One of the things that can make coronavirus death counts artificially low, according to the Times reporters, is an insufficient amount of testing.

“Tests for the illness can be hard to get, and not all who die now are being tested —  particularly if they die outside a hospital,” the Times reporters explain. “New York City recently revised its own statistics for the number of coronavirus-related fatalities, saying thousands of additional deaths were probably because of COVID-19, even though no tests had been conducted.”

On Wednesday afternoon, researchers at Johns Hopkins University in Baltimore reported a worldwide coronavirus death toll of 224,708 — which included 59,446 people in the United States. But various factors, medical experts have been saying, can make coronavirus death figures for the U.S. too low — from deaths at home to an inadequate amount of testing. People who have died from coronavirus outside of a hospital weren’t necessarily tested for it before they died.

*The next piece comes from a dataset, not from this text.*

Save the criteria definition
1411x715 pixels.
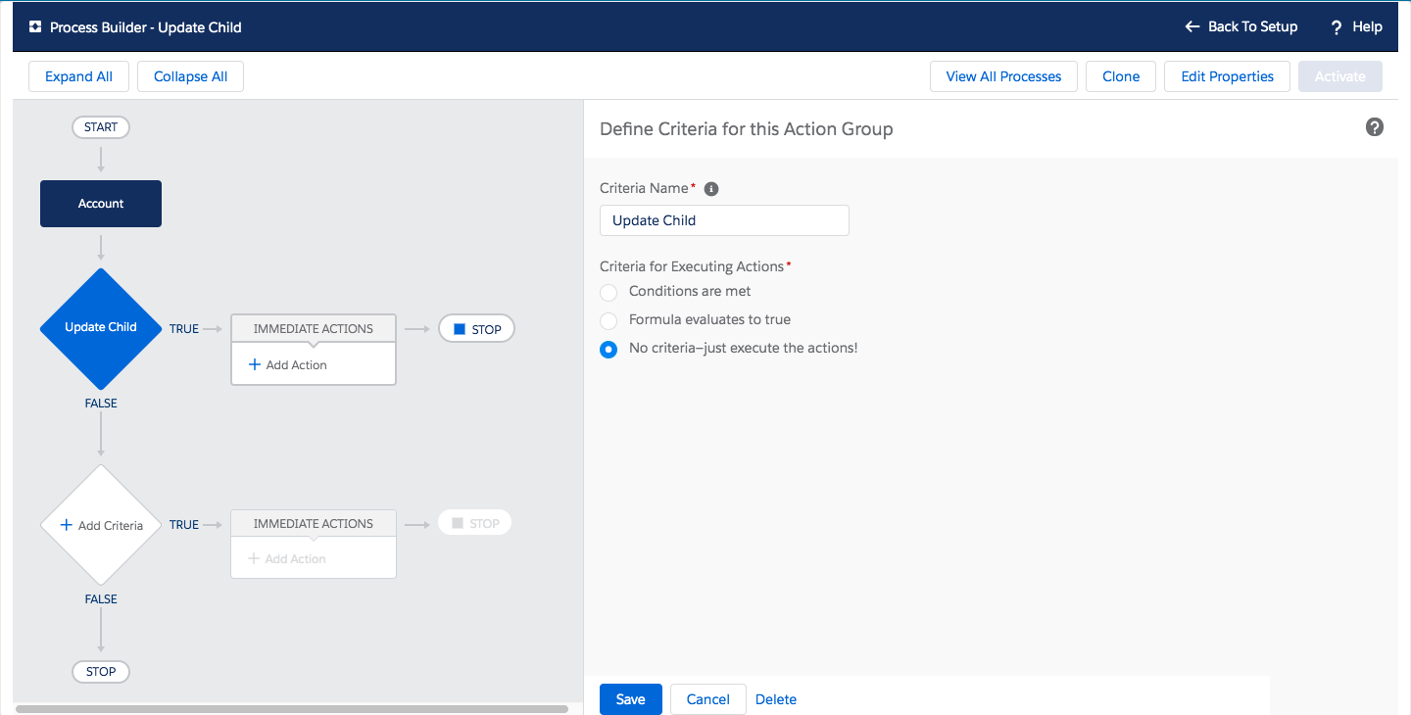pos(630,699)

Some skeptics have also jumped on preliminary reports that the mortality rate from COVID-19 may be much lower than is commonly accepted, which could indicate that the crisis will be over sooner than we think. But in the Washington Post, four medical experts — George Q. Daley and Michael Springer of Harvard Medical School, Galit Alter of Massachusetts General Hospital and Stephen Elledge of Brigham and Women’s Hospital — examined two recent California studies that “seem to suggest that the virus is much less deadly than many previously thought." They point out that the studies “haven’t been vetted and should be recognized as such.”

“The two studies, conducted in Santa Clara and Los Angeles Counties, provide a cautionary tale,” the medical experts explain. “The results suggest the number of people unknowingly infected may be 50- to 85-fold greater than previously suspected. If true, this rate of infection would imply a significantly lower mortality rate — around 0.12 to 0.2%, similar to the flu. That would be great news, but until proved otherwise, these findings should be treated as preliminary at best. Here’s why: neither of the two studies has been peer-reviewed.”

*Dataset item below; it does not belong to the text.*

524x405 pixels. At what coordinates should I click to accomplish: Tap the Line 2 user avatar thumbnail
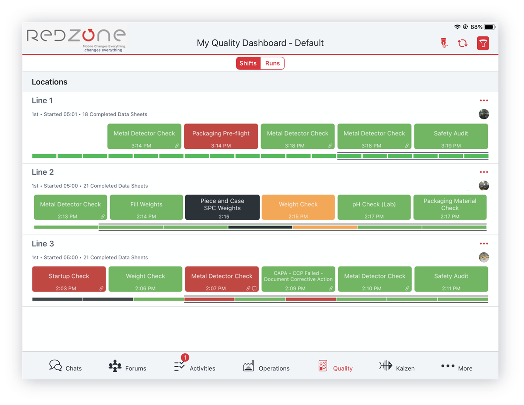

The Santa Clara and L.A. studies — according to Daley, Springer, Alter and Elledge — raise “several concerns about their methodologies.”

“First, both studies used a commercial diagnostic test known to yield false positive results, detecting the presence of antibodies to the virus where there were none,” the medical experts note. “The researchers, relying on a small set of control tests mostly performed by the tests’ manufacturer, claim a false positive rate of 0.5%, but independent analyses of the same test have yielded much higher false positive rates that could render their conclusions invalid.”

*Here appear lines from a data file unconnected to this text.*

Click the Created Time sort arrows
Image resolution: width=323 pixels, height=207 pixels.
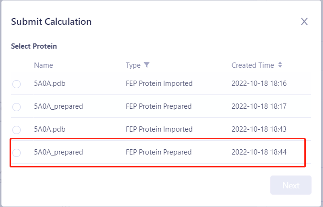(280, 65)
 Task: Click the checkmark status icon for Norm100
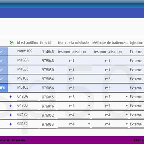click(1, 51)
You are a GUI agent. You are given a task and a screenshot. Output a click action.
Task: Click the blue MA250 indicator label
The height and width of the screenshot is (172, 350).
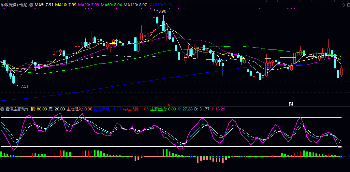(160, 5)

They add, “Second, in one of the studies, researchers used Facebook to recruit volunteers. This raises concerns of self-selection bias, as these individuals made the effort to leave their homes and drive to a designated location for a blood test and thus, might be motivated to seek testing for various reasons — including recent symptoms or engaging in high-risk activities that boost their risk for infection. For this reason alone, one might expect a misleading higher rate of positive tests.”